On today’s show, we discuss the pace of change in organizations and the impact it is having on leaders.
Julie Noonan believes in unapologetic authenticity, candor, integrity and humor. She will tell you the TRUTH, even if it stings. Her strengths include:
- Genuine love of people in all their messiness
- Talent for idea-generation that helps her clients expand their thinking and innovate
- Keen focus on maximizing the talents of others
- Ability to recognize the inherent connections between concepts, disciplines, ideas and people to create better solutions
- Firm belief in creating real relationships with clients to “meet the need beneath the need”

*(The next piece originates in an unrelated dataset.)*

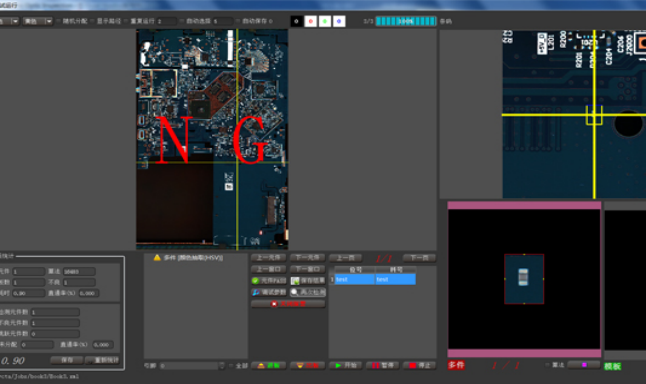Start inspection with the green play button

point(346,365)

- Intuition to “feel” the culture and energy in an organization to guide adjustments needed to better align with mission
- Formidable ability to confidently, and tactfully, call “BS”, speaking truth to power
- Stubborn resilience in the face of failure
- Determination to continue learning and growing
Julie has years of executive-level experience in consulting in both the private and public sectors, as well as years of experience as a corporate employee. She has spent her career coaching leaders at all levels in many industries and through many challenges – both professional and personal.

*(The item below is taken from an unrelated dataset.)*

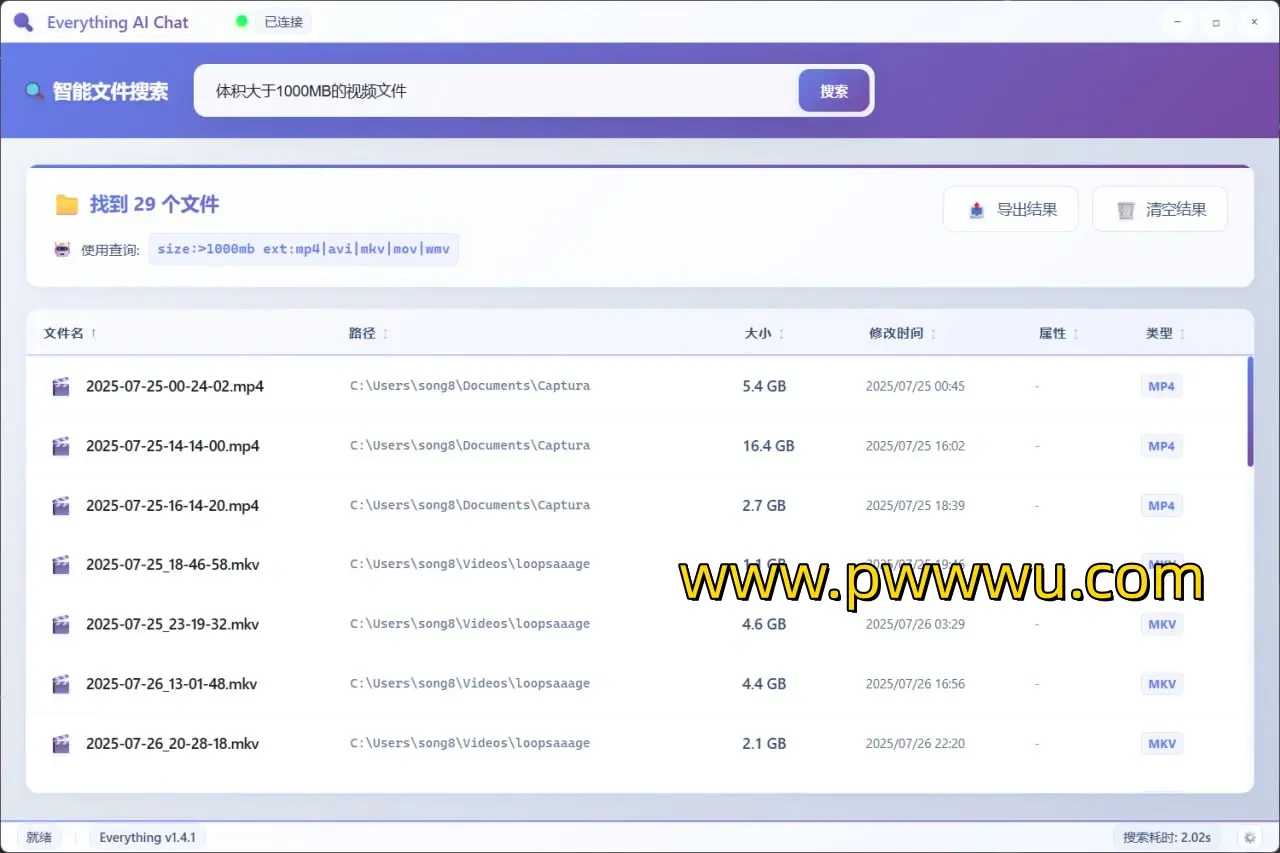
Task: Click 导出结果 to export results
Action: [x=1010, y=209]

- One important concept in today’s workplace to keep in mind is that we are in the last years of the boomer generation in the workplace. They will naturally be nervous about becoming obsolete at the end of their working years due to the changes brought on by the newer generations. Great leaders will maximize their value as long as possible.

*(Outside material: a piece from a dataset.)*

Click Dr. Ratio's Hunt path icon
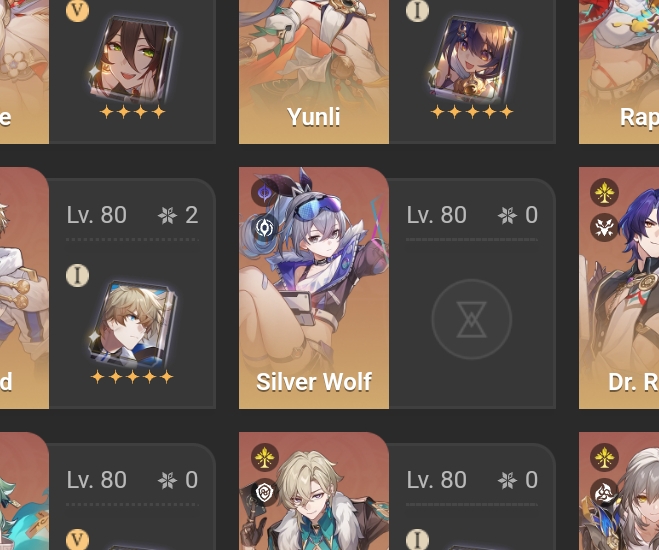659x550 pixels. pos(604,228)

- Change impacts different generations differently. Boomers have initiated change most of their careers, and now they are more often the recipients of change. They are staying in the workplace longer, often retiring and then starting their own businesses or consulting because they are driven to contribute. Millennials tend to be more confident and collaborative, embracing change. Appreciating the value of each generation will lead to the greatest success.
- For a successful change, involve influencers in the local office in initial testing and place them physically near those employees that you expect to struggle.
- Allowing enough time for adoption of the change will save the company money over an unadopted change. Impatient leaders need to remind themselves that they knew about the change long before the employees. The employees need time to process the change as well. Educating them and answering questions will be a big key to success.
- Sponsors should be well-regarded, influential, and be able to make big-ticket decisions.
- First time sponsors – get help. Find an experienced change manager or a coach to help you get through the tough spots.
- Great project managers can convey the project status to sponsors and committee meeting members in a simple way, but not be insulting.
- Business analysts are valuable to consult with in the beginning to understand the concerns of the group early on.
Top 3 Takeaways:
- Reverse mentoring. Putting boomers and millennials together brings out the best in both employees. The boomers can help develop the millennials in the company, and the millennials can help the boomers with current trends so they can stay relevant in the remaining years of their careers.
- Coaching is not just for leadership development. It’s for any person in their career where they might need an extra set of ears or an objective viewpoint to help them through something that is blocking them from moving forward or being the best leader they can be. Check with your HR department to see if hiring coaches is an option or hire a coach from your own personal funds to improve your career.
- Get change management involved as early as possible, even during the initial contemplation phase of a big change.